------ SUPPLIED RECORDS

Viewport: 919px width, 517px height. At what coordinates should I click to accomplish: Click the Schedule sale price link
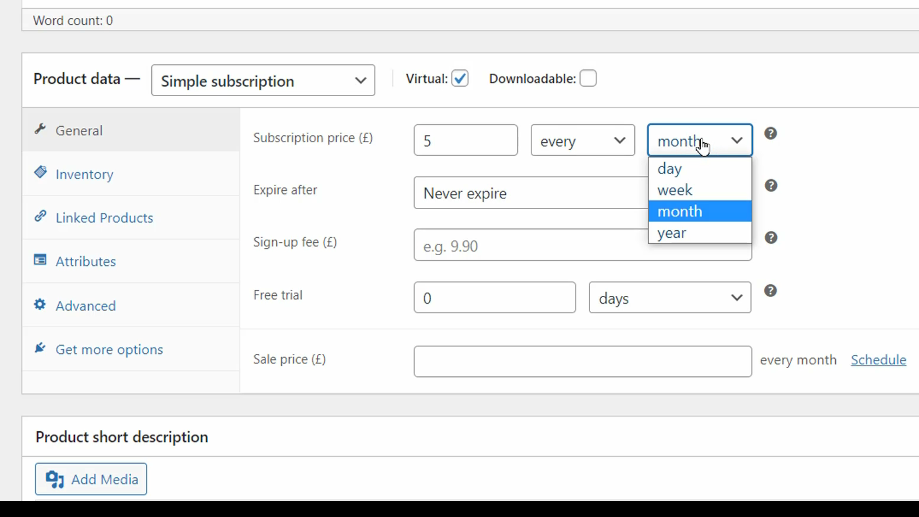click(879, 359)
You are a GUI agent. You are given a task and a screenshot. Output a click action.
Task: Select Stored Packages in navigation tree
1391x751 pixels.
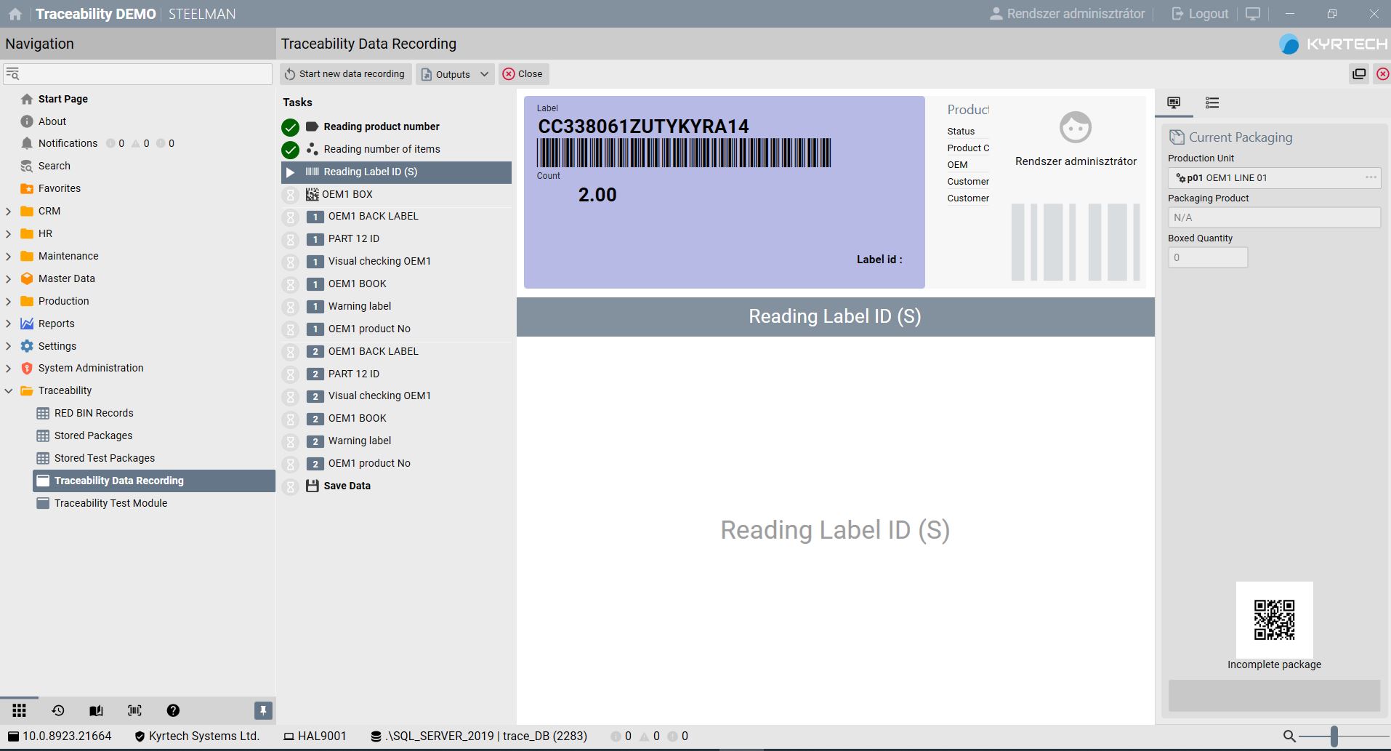pyautogui.click(x=93, y=435)
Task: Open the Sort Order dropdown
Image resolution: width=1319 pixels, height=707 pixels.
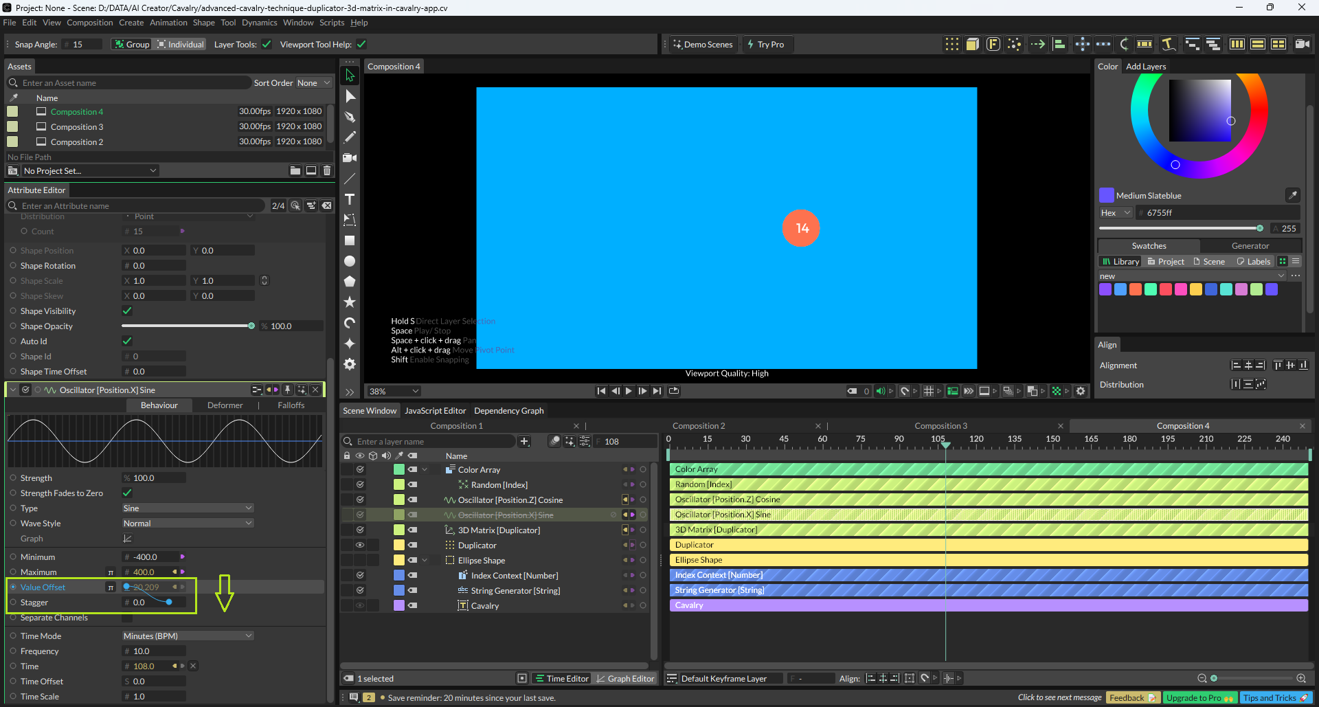Action: click(313, 83)
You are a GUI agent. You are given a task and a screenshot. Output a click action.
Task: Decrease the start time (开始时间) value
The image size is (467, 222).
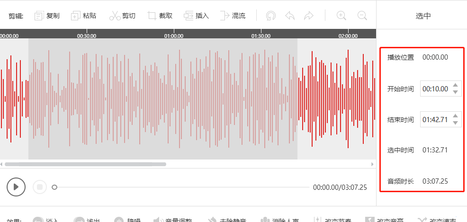pyautogui.click(x=456, y=92)
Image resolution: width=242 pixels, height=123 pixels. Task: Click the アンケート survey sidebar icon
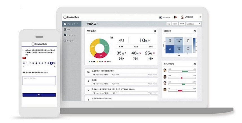[65, 35]
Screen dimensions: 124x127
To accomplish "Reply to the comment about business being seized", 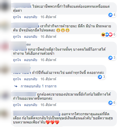I will 31,37.
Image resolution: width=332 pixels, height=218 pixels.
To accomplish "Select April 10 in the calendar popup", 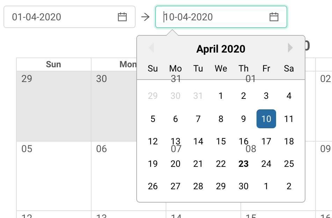I will click(x=266, y=119).
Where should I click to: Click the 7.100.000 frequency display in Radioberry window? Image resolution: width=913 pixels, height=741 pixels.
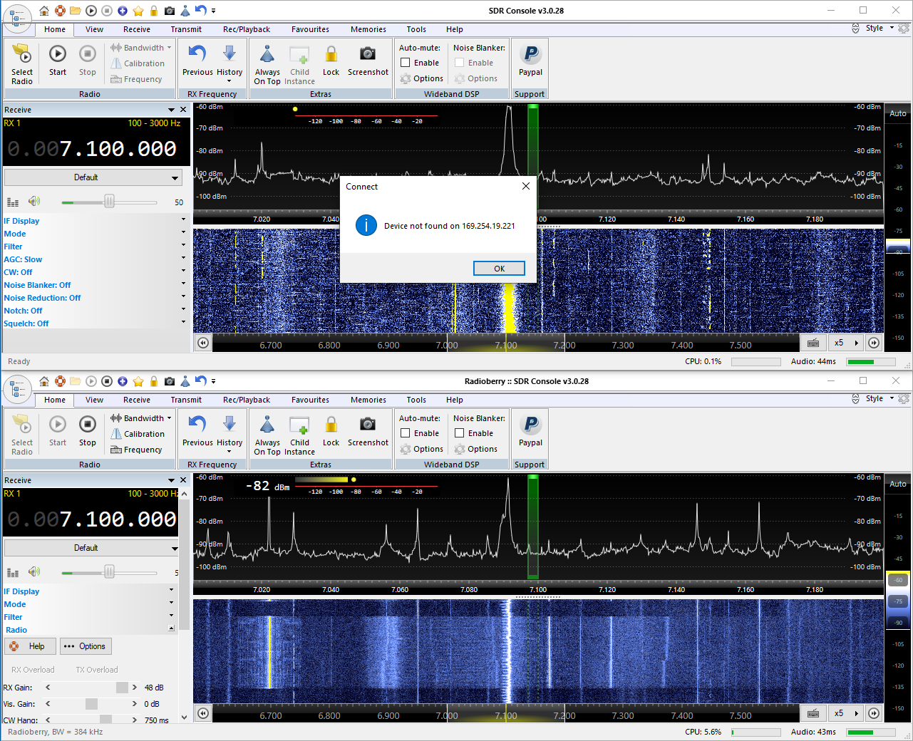[118, 519]
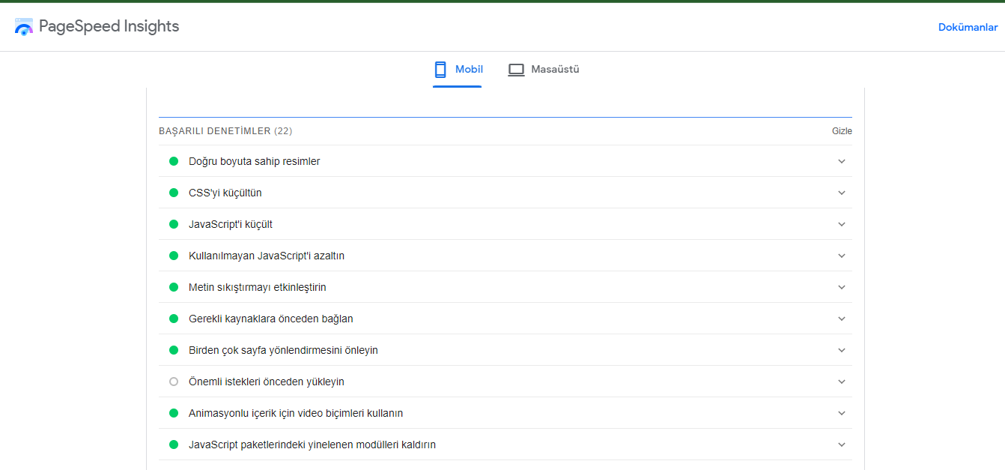Switch to the Mobil tab
The height and width of the screenshot is (470, 1005).
point(469,70)
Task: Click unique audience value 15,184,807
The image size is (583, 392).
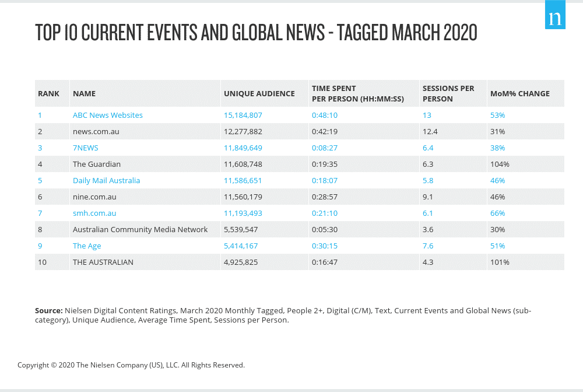Action: pyautogui.click(x=243, y=115)
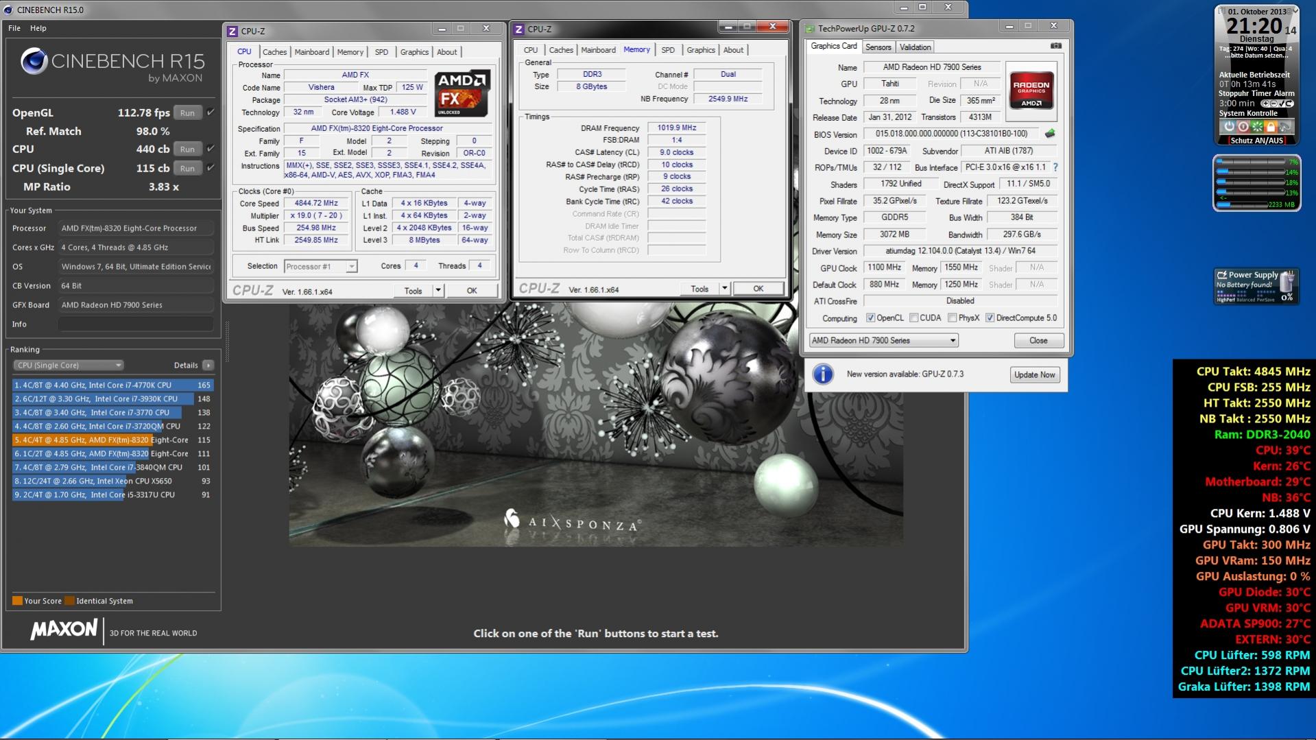This screenshot has width=1316, height=740.
Task: Run the CPU benchmark test
Action: click(187, 150)
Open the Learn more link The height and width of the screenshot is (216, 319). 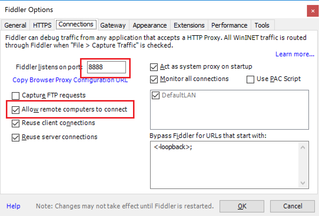pos(295,54)
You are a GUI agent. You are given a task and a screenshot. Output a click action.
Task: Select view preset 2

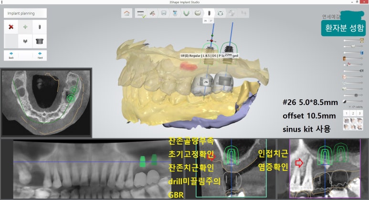(x=354, y=114)
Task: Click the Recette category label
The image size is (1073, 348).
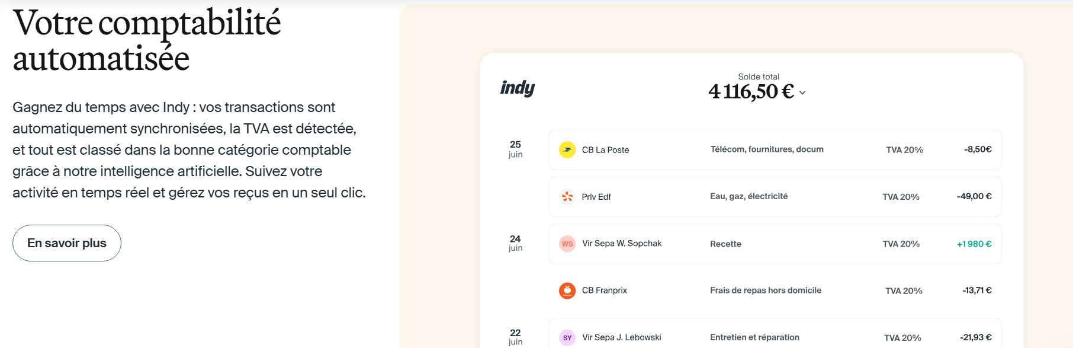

------------

▸ DIRECTIONS FOR THIS TASK: Among the entries above, take the lines from the one with "Where should I" through the one with "Task: Click unique audience value 15,184,807" and retype them exactly, leaving out the pictures.

▸ SOLUTION FOR THIS PROBLEM:
Where should I click to: Click the 7.100.000 frequency display in Radioberry window? Image resolution: width=913 pixels, height=741 pixels.
[118, 519]
Switch to the Mobil tab
The height and width of the screenshot is (470, 1005).
point(469,70)
Task: Click unique audience value 15,184,807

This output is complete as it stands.